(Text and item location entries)
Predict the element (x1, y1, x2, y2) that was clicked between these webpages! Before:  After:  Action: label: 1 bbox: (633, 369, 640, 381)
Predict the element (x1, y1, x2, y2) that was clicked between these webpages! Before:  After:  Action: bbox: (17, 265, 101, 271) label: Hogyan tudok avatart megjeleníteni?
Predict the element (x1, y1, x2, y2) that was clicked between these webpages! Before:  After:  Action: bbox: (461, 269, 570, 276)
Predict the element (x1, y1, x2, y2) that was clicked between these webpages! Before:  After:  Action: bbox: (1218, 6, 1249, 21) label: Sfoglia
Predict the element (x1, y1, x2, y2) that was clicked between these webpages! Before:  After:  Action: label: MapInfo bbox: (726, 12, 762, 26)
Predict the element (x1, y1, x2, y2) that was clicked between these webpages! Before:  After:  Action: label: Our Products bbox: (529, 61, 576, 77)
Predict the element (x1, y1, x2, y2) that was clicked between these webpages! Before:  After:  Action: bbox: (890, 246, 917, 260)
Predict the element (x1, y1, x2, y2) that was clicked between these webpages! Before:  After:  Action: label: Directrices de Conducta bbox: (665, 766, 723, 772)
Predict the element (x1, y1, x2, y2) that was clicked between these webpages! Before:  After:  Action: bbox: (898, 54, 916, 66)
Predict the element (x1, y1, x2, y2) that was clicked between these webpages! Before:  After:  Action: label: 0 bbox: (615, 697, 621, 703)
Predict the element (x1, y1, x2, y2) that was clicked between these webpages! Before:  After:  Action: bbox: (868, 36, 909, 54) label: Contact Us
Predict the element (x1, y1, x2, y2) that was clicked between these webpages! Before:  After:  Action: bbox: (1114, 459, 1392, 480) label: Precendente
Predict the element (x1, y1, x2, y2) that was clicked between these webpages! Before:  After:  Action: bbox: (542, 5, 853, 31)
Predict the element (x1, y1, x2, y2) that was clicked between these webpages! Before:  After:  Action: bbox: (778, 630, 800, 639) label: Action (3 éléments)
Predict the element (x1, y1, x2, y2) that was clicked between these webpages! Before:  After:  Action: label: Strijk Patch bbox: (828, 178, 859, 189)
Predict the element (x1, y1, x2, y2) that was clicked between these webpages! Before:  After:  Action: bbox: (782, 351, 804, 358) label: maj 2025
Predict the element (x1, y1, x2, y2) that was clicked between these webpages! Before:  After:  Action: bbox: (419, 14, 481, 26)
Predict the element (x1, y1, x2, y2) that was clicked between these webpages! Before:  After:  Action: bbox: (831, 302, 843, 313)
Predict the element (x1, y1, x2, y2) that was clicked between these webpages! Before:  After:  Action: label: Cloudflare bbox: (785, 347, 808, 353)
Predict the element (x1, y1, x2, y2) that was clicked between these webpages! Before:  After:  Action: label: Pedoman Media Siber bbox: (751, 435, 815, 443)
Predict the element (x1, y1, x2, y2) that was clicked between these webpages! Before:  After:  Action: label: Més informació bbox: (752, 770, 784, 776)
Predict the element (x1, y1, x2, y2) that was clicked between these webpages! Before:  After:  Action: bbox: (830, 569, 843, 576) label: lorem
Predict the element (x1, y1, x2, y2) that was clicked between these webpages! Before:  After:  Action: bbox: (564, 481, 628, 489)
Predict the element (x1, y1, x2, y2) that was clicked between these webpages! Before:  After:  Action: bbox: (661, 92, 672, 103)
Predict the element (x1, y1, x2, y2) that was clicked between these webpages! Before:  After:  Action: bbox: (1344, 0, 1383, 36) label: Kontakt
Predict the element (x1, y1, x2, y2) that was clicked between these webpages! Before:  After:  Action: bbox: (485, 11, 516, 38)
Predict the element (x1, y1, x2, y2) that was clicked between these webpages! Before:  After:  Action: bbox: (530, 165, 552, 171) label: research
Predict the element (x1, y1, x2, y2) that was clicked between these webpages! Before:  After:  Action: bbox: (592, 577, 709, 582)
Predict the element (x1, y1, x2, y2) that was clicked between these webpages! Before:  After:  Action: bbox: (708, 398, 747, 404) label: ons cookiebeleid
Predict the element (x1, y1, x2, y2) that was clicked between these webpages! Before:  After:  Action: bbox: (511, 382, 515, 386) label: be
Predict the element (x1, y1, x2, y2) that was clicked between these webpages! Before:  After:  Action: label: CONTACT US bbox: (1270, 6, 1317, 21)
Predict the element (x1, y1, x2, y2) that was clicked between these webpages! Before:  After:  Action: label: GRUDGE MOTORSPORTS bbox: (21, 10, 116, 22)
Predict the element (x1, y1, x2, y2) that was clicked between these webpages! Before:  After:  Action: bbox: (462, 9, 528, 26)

To be done >> Convert all the lines above into a two-column CSV with the headers request and answer, one row per line. Put each line's text and its answer in separate quoted fields, replacing any line breaks with spaces.

Output of the exercise >>
request,answer
"Predict the element (x1, y1, x2, y2) that was clicked between these webpages! Before:  After:","Action: label: 1 bbox: (633, 369, 640, 381)"
"Predict the element (x1, y1, x2, y2) that was clicked between these webpages! Before:  After:","Action: bbox: (17, 265, 101, 271) label: Hogyan tudok avatart megjeleníteni?"
"Predict the element (x1, y1, x2, y2) that was clicked between these webpages! Before:  After:","Action: bbox: (461, 269, 570, 276)"
"Predict the element (x1, y1, x2, y2) that was clicked between these webpages! Before:  After:","Action: bbox: (1218, 6, 1249, 21) label: Sfoglia"
"Predict the element (x1, y1, x2, y2) that was clicked between these webpages! Before:  After:","Action: label: MapInfo bbox: (726, 12, 762, 26)"
"Predict the element (x1, y1, x2, y2) that was clicked between these webpages! Before:  After:","Action: label: Our Products bbox: (529, 61, 576, 77)"
"Predict the element (x1, y1, x2, y2) that was clicked between these webpages! Before:  After:","Action: bbox: (890, 246, 917, 260)"
"Predict the element (x1, y1, x2, y2) that was clicked between these webpages! Before:  After:","Action: label: Directrices de Conducta bbox: (665, 766, 723, 772)"
"Predict the element (x1, y1, x2, y2) that was clicked between these webpages! Before:  After:","Action: bbox: (898, 54, 916, 66)"
"Predict the element (x1, y1, x2, y2) that was clicked between these webpages! Before:  After:","Action: label: 0 bbox: (615, 697, 621, 703)"
"Predict the element (x1, y1, x2, y2) that was clicked between these webpages! Before:  After:","Action: bbox: (868, 36, 909, 54) label: Contact Us"
"Predict the element (x1, y1, x2, y2) that was clicked between these webpages! Before:  After:","Action: bbox: (1114, 459, 1392, 480) label: Precendente"
"Predict the element (x1, y1, x2, y2) that was clicked between these webpages! Before:  After:","Action: bbox: (542, 5, 853, 31)"
"Predict the element (x1, y1, x2, y2) that was clicked between these webpages! Before:  After:","Action: bbox: (778, 630, 800, 639) label: Action (3 éléments)"
"Predict the element (x1, y1, x2, y2) that was clicked between these webpages! Before:  After:","Action: label: Strijk Patch bbox: (828, 178, 859, 189)"
"Predict the element (x1, y1, x2, y2) that was clicked between these webpages! Before:  After:","Action: bbox: (782, 351, 804, 358) label: maj 2025"
"Predict the element (x1, y1, x2, y2) that was clicked between these webpages! Before:  After:","Action: bbox: (419, 14, 481, 26)"
"Predict the element (x1, y1, x2, y2) that was clicked between these webpages! Before:  After:","Action: bbox: (831, 302, 843, 313)"
"Predict the element (x1, y1, x2, y2) that was clicked between these webpages! Before:  After:","Action: label: Cloudflare bbox: (785, 347, 808, 353)"
"Predict the element (x1, y1, x2, y2) that was clicked between these webpages! Before:  After:","Action: label: Pedoman Media Siber bbox: (751, 435, 815, 443)"
"Predict the element (x1, y1, x2, y2) that was clicked between these webpages! Before:  After:","Action: label: Més informació bbox: (752, 770, 784, 776)"
"Predict the element (x1, y1, x2, y2) that was clicked between these webpages! Before:  After:","Action: bbox: (830, 569, 843, 576) label: lorem"
"Predict the element (x1, y1, x2, y2) that was clicked between these webpages! Before:  After:","Action: bbox: (564, 481, 628, 489)"
"Predict the element (x1, y1, x2, y2) that was clicked between these webpages! Before:  After:","Action: bbox: (661, 92, 672, 103)"
"Predict the element (x1, y1, x2, y2) that was clicked between these webpages! Before:  After:","Action: bbox: (1344, 0, 1383, 36) label: Kontakt"
"Predict the element (x1, y1, x2, y2) that was clicked between these webpages! Before:  After:","Action: bbox: (485, 11, 516, 38)"
"Predict the element (x1, y1, x2, y2) that was clicked between these webpages! Before:  After:","Action: bbox: (530, 165, 552, 171) label: research"
"Predict the element (x1, y1, x2, y2) that was clicked between these webpages! Before:  After:","Action: bbox: (592, 577, 709, 582)"
"Predict the element (x1, y1, x2, y2) that was clicked between these webpages! Before:  After:","Action: bbox: (708, 398, 747, 404) label: ons cookiebeleid"
"Predict the element (x1, y1, x2, y2) that was clicked between these webpages! Before:  After:","Action: bbox: (511, 382, 515, 386) label: be"
"Predict the element (x1, y1, x2, y2) that was clicked between these webpages! Before:  After:","Action: label: CONTACT US bbox: (1270, 6, 1317, 21)"
"Predict the element (x1, y1, x2, y2) that was clicked between these webpages! Before:  After:","Action: label: GRUDGE MOTORSPORTS bbox: (21, 10, 116, 22)"
"Predict the element (x1, y1, x2, y2) that was clicked between these webpages! Before:  After:","Action: bbox: (462, 9, 528, 26)"